For ba'alei teshuvah, like myself, one of the hardest things to change and to grow in is one's hashkafos; the way the one sees the world, the way one thinks, and the way one feels. My parents were always very open about 'sexuality' and the like; not wanting to 'shelter' me. I had very little, if any innocence in this regard. For years, I would sneak off for long periods of time to read my father's stash of filth magazines - this started when I was maybe 6 or 7. From the age of 10 or 11, I would masturbate at least once a day, up until I turned 17, last year. For so many years, the filth was being pumped into my head. It took a lot of siyata dishmaya to snap out of it and break the habit. I had many ups and downs, many times when I felt like going back, throwing in the towel and doing it 'just this once'. It felt so painful at first, to break myself away from that pit. My whole body was aching. I had headaches. I felt very depressed, and anxious; the chemicals in my body weren't used to such a quick riddance of the toxins created when one is aroused. In the beginning, I had stopped masturbating, after falling about 3 or 4 times after my initial decision to stop. But at that point I hadn't stopped looking at forbidden images yet - whenever I would look at them, I would get such pain, since I wasn't able to release the hormonal surges, but I had made a firm commitment to give up masturbation, and I wasn't going to break it. I made this commitment after seeing the kitzur shulchan aruch, the breslover seforim, and many others which explained how terrible it is to be pogem one's bris.

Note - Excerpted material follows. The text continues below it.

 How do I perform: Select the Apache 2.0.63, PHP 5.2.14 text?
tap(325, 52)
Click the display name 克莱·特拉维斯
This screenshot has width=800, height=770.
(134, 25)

I first became frum when I was 13, baruch hashem, and I am now about to turn 18 - from when I was 14 on I knew hotza'as zera levatalah was an issur gamur, but I didn't know how bad it was, and I didn't understand what made it so bad. For me, it was like eating, literally - a fact of life that I felt was 'natural', due to my background. It took me a while to see that it was interfering with my learning, and, as the seforim say, being 'oiker daas' - I felt my cognitive abilities weakening. I was brainwashed as a child to think that only 'prudes' worry about sexual indiscretions. I heard my father's religion of immorality in my head, saying the behavior was healthy and normal, but now those thoughts make me want to spit in disgust. I then realized that I had in fact been brainwashed by society, my parents, and the media, all of my life. I had to set out on a mental journey - one I'm still on, to break these middos and make my way of thinking as close to the Torah as possible. I've been clean of pgam habris since January (11 months), and free of pornography since February (10 months) - new worlds have been opened up for me in my mind; I'm able to feel things now that I never felt before. Now, I'm proud to be a yid, I no longer look for ways of avoiding the so-called 'prudeness' of Torah like I used to, I no longer am afraid of sounding 'fanatical' - I know now that THEY are the fanatics, they, the dirty goyishe world, are fanatically anti-kedusha and anti-holiness. Everything they do is for taiva. The internet, in all its filth, was made for taiva, Hollywood, the type of clothing they make, the newspapers (even 'respectable' ones advertise pritzus), the television and music - it's all a massive campaign against kedusha and taharah. When I first saw the breslover seforim saying this, I thought it was an exaggeration, but now I see it's 100% emes! The world truly IS against us and G-d, knowingly or not, they are our enemies, and they are agents of the sitra achra.

 

Two inspiring things we can learn from the above:

1) Although the withdrawal symptoms are very difficult at first, it is truly possible to break free!

2) New spiritual doors are opened before those who succeed in conquering this addiction. Indeed, those who were given this struggle from above are being beckoned by Heaven to use it as a "spring board" to achieve a whole new level of spiritual awareness and closeness to Hashem, for now and all eternity!